Below are entries; output exactly the lines from the one with "किसान आंदोलन (160, 1918)" to the one with "bihar (191, 1699)", both included, and nothing else.

Records for this exercise Start Marker

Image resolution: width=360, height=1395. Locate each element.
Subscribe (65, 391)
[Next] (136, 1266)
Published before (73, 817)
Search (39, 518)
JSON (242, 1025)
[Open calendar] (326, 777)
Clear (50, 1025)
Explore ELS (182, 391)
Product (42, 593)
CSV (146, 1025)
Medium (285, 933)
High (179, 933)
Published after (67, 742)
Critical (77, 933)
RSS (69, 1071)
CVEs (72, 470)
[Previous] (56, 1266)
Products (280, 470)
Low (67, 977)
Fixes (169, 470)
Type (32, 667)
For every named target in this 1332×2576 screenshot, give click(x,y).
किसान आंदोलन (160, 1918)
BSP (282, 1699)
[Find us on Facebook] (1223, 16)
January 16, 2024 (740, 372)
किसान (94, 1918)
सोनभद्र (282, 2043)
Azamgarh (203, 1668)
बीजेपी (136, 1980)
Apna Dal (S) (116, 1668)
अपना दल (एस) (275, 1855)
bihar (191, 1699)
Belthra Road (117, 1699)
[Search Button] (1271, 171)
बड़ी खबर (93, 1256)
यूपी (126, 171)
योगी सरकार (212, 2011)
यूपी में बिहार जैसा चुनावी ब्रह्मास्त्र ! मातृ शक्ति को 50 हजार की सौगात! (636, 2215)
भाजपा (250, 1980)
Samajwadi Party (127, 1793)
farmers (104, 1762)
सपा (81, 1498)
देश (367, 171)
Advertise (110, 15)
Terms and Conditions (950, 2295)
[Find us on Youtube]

Records for this exercise End Marker

* **Written solution**
किसान आंदोलन (160, 1918)
BSP (282, 1699)
[Find us on Facebook] (1223, 16)
January 16, 2024 (740, 372)
किसान (94, 1918)
सोनभद्र (282, 2043)
Azamgarh (203, 1668)
बीजेपी (136, 1980)
Apna Dal (S) (116, 1668)
अपना दल (एस) (275, 1855)
bihar (191, 1699)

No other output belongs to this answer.